Another scream, a trickle of blood from her nose.
No, no, no. Shifting should never be this horrible pain. “You can’t fight it, baby. If you do, you’ll rip yourself apart.” He controlled the urge to yell, conscious that might scare the animal within her, make her devolve further. “Trust in the shift. Let it happen.”
She shook her head, skin clammy and claws digging into his wrists in feral desperation. “I won’t be able to come back.” Piercing terror, her legs shifting in and out to leave her fighting for balance.
“You will.” He steadied her. “You will.”
This time when she cried out, her skin bubbled with pinpricks of blood, as if her body was being turned inside out. Frantic, the human part of him turned to the leopard, found an answer in the animal’s linear thinking. “I’ll shift first,” he said, shaking her wrists enough to capture her attention. “Your cat will follow mine.” It was a gamble, one that relied on the level of her trust in him. “I’m more dominant.”
“Cat?” Dazed golden irises met his.
“Yes.” The fact she’d no doubt assume he meant she was a leopard, too, would work in his favor. “Your cat will do what I say.” At least until his Kirby found her confidence again.
Her clawed hands dropped to dig into the fallen leaves, her body shaking hard enough that her teeth clattered. “I’m so afraid.”
“Don’t be.” Cupping her face, he kissed her, hoping the tactile reassurance would allow her to hear him. “It’s not an intruder, baby. It’s just another part of you.”
ANOTHER part of me.
A part she’d forgotten and kept trapped for a lifetime.
Of course it hurt.
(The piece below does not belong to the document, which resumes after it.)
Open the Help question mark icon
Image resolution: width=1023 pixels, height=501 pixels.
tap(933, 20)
It—they—hurt so much.
“I’ll be able to come back?” she sobbed, drowning in shame at having done this horrifying thing . . . and then her mind shifted and she felt so ashamed at having left her human half alone all this time . . . before the human part of her was looking out at Bastien once again.
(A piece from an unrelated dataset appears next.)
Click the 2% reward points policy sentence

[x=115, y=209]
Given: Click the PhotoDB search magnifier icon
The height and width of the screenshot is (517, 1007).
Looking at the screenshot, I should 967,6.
“Yes.” Absolute confidence in Bastien’s voice, no room for argument. “Now, just think of your cat and become your other self.” He dissolved into a million particles of shattering light, his clothes disintegrating off him, and then there was a big, heavily muscled leopard in front of her, its forehead gently bumping her own.
Heart thundering at the proximity of a creature so dangerous and extraordinary, she felt a need, such terrible need to be the same, to run, to look at the world through eyes far more keen than the human ones that were all she could use now. It hurt to be shut away, to be tied up, to be only half. Why was she doing this to them? It was time to run, to play, to be together . . . to be with him.
Frighteningly aware her thoughts weren’t exactly human, Kirby attempted to wrench back control. Searing pain in her rib cage, claws raking her bloody.
Bastien snarled in a violent fury of sound.
And the pain stopped.
Your cat will follow mine.
Scared still, she held the primal green gaze of the leopard who had made her a promise, and trusted.
It was agony but it wasn’t pain. It was a stunning, dazzling ecstasy and it tore her up then put her back together. Afterward, she wobbled, her body’s center of gravity dramatically altered. Her view, too, had changed, become low—she was staring at the black spotted golden chest of the leopard in front of her.
Small, thought the cat that was her, tipping up its head to look at the larger predator. When he butted his face against her own, she felt happy . . . then shy, ducking her head . . . to see that her fur was a thick silvery gray with hidden bits of black. Lifting up a paw that seemed too big for a small cat, she looked at it quizzically, but then the leopard nuzzled at her and she dropped the paw, too happy to be with him to worry about why her fur was the wrong color.
He recognizes me!
It was a joyous thought. Even though she’d been hiding for so long, scared and guilty and afraid, he knew her. She’d fought the ugly fear to wake up because she’d found him, needed him to see her, accept her, claim her.
The other half of her had been brave all this time; now she had to be brave.
The leopard nipped at her ears. She jumped with a startled yowl. When the leopard huffed in laughter, she decided to pounce, show him she could play, too. Except her body went the wrong way and she ended up tumbled to the side. Prowling over, the leopard nudged her back up on all four paws, then put one of his own paws very carefully in front of the other. Again and again.
She didn’t understand why he was moving so slowly when he was strong and graceful. She wanted to see him run, wanted to run with him, the wind rippling through their fur.